@Walter Hinteler,
The PubMed site has identified the listed and "initially nominated as potential" sites. The 40000 number grew a bit since my company had a role in identifying those sites that were engaged to nuke wastes and mining.
The nuke waste sites were mostly all National Labs, power plants and med disposal , and bomb plants and were delisted and put under DOE's control(Dept of Energy) .
The other sites all 39 K sites were investigated by states, EPA, BuMines (my clients) and all were weighed by a stat system via humans and computers. Many sites were immediately de listed because they were "spite sites" , where one party was trying to make it hard on anothr, others were immediately dropped because they presented no real threat to waters of air or surroundings and public health.
The remaining 1300 + sites were those that were actually listed. Many of those are already cleaned up and in long term monitoring (several mining ites have been delisted after we did an initial invstigation and drew up contract documents for others to bid. (DOE's program was like the USAF where earlier tier contractors were not allowed to bid on subsequent work. Kept everyone honest .

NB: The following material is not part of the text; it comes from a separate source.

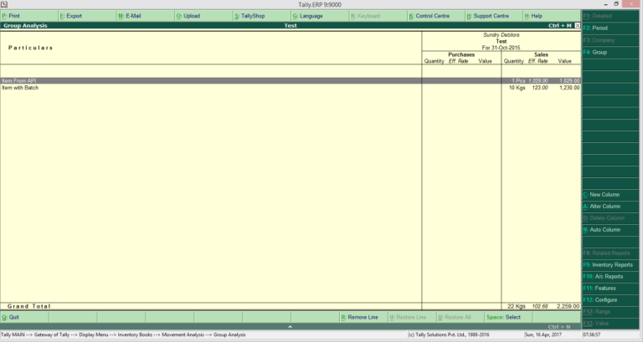
Task: Select the F4 Group button
Action: pyautogui.click(x=611, y=52)
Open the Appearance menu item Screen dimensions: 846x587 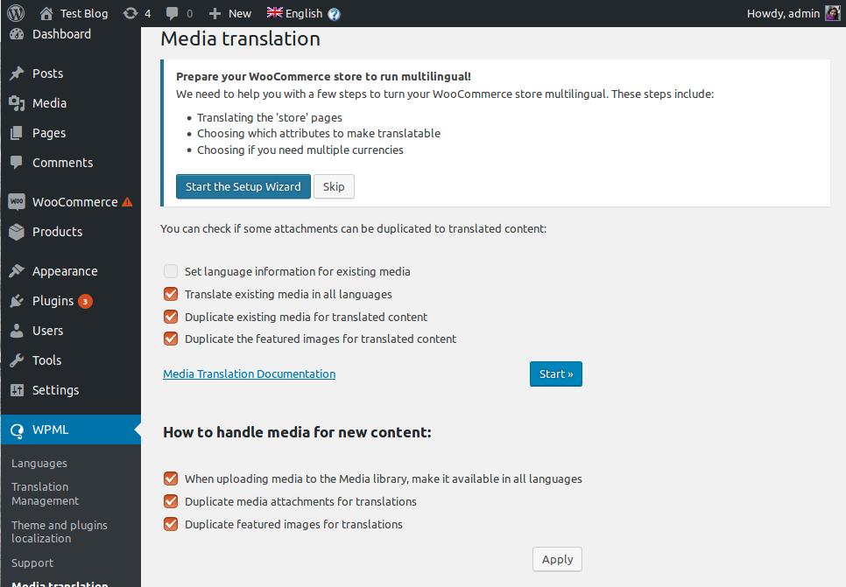click(65, 271)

Quote: approximately 40,000 uncontrolled waste sites have been identified in the United States. Approximately 1,300 of these sites constitute the current national Superfund priority list of sites for remediation. Results from analyses are described that characterize the priority hazardous substances released from Superfund sites and the extent of hazard posed to residential communities. Findings from the United States' experience in responding to uncontrolled waste sites are relevant to other countries as they address similar environmental and public health concerns.
"Delisting is a difficult and almost interminable length of time is involved. The process involves future problems and the Global Warming components have been added in the last 20 years (I think it was in the early 2000's) but I could be wrong.
1300 action sites is quite a big lit nd ever since the EPA has been "denutted" by Clinton through Trump, they are hardly even a bunch of good scientists and engineers. Mostly administrators reside in the HAZMAT and CWA arenas now.